**Passage for review:**
****************
- The Washington Times - Thursday, January 16, 2003

LUBBOCK, Texas, Jan. 16 (UPI) — Federal prosecutors Thursday asked a magistrate to detain a Texas Tech researcher charged with making a false statement about missing bubonic plague bacteria.

U.S. Magistrate Nancy Koenig read the charge to Dr. Thomas C. Butler and then scheduled a detention hearing for next Tuesday. Butler will remain in jail until she rules on the government's request.

Floyd Holder, Butler's attorney, said outside the court that his client was innocent.

"My client is not guilty of those charges and he is looking for his opportunity to show a jury that he is innocent," he said.

Butler, who was arrested Wednesday night, admitted in a handwritten statement that he misled authorities, according to a federal complaint.

Butler allegedly told Texas Tech Health Sciences Center's laboratory safety officer that 30 vials of the plague bacteria were missing, when he knew they had been accidentally destroyed.

"I gave this explanation to demonstrate why I could not account for the plague bacteria that had been in my possession," he wrote.

The initial report of the missing bacteria sparked a national security scare but the FBI reported late Wednesday the vials had been "accounted for" though no further explanation was offered at the time.

FBI agents were among about 60 investigators who were assigned to check into the missing vials and Tom Ridge, nominated as the head of the Department of Homeland Security, was in contact with Mayor Marc McDougal and other officials in Lubbock.

Butler, who has been involved in plague research for more than 25 years, was the only person who legally had access to the vials, the Lubbock Avalanche-Journal reported. The samples were used in research to determine the sensitivity of the plague bacteria to various antibiotics.

The FBI began an investigation Tuesday when an official at the health sciences center reported the vials were apparently missing.
****************
**Task list:**
1. Decide whether each statement agrees with the news report on the missing plague vials, answering yes or no and quoting the words of the report that settle it. (a) The magistrate set a detention hearing for next Tuesday. (b) Butler told the laboratory safety officer that 20 vials were missing. (c) Several people legally had access to the vials.
2. List every person the news report on the missing plague vials identifies by name.
3. Write a few more sentences of the news report on the missing plague vials, starting after its final sentence.
****************
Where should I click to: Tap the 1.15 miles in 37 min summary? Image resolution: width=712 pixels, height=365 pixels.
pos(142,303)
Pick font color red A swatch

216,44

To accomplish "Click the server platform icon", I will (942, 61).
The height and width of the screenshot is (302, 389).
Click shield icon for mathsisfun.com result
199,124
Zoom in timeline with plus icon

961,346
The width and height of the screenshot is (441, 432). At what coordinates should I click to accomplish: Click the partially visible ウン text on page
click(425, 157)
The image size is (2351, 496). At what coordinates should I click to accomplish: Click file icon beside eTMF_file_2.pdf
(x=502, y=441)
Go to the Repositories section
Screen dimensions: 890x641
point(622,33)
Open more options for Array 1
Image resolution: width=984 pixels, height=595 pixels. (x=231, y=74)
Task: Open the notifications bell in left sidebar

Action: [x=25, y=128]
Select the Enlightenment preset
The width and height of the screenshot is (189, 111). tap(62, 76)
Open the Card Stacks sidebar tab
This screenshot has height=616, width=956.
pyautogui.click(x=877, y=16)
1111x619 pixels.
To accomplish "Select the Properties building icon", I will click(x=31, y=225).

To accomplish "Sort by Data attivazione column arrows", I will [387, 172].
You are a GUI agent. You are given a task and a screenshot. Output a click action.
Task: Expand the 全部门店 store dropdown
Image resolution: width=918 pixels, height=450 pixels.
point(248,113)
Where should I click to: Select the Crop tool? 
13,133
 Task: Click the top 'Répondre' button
****************
**Answer section:**
1.
(a) Yes: "scheduled a detention hearing for next Tuesday"
(b) No: "30 vials of the plague bacteria were missing"
(c) No: "was the only person who legally had access to the vials"

2.
Nancy Koenig
Thomas C. Butler
Floyd Holder
Tom Ridge
Marc McDougal

3.
Dr. David Smith, acting Texas Tech chancellor, said the university's security system worked in eventually accounting for the vials.

"I'm sorry we had to test the system here today, but we did and I will tell you I would certainly give it an A-plus with everybody pulling together," he said.

Smith said the plague bacteria used in the lab was not a "weaponized" version that could be used readily in a terrorist attack.

Butler, who heads the infections disease section, has an undergraduate degree from Johns Hopkins University and returned there for his residency and study in infectious diseases after obtaining his medical degree from Vanderbilt in 1967.

Experts said the bacteria used in the research at Texas Tech would not be a threat to large numbers of the population and the plague is a treatable disease.

Bubonic plague is an infectious disease of animals and humans caused by the bacterium Yersinia pestis. Humans get plague from being bitten by a rodent flea that is carrying the plague or by handling an infected animal.

In the Middle Ages, millions died from plague in Europe when homes and places of work were inhabited by flea-infested rats. Modern antibiotics are effective against plague, but if untreated the disease is likely to cause illness or death.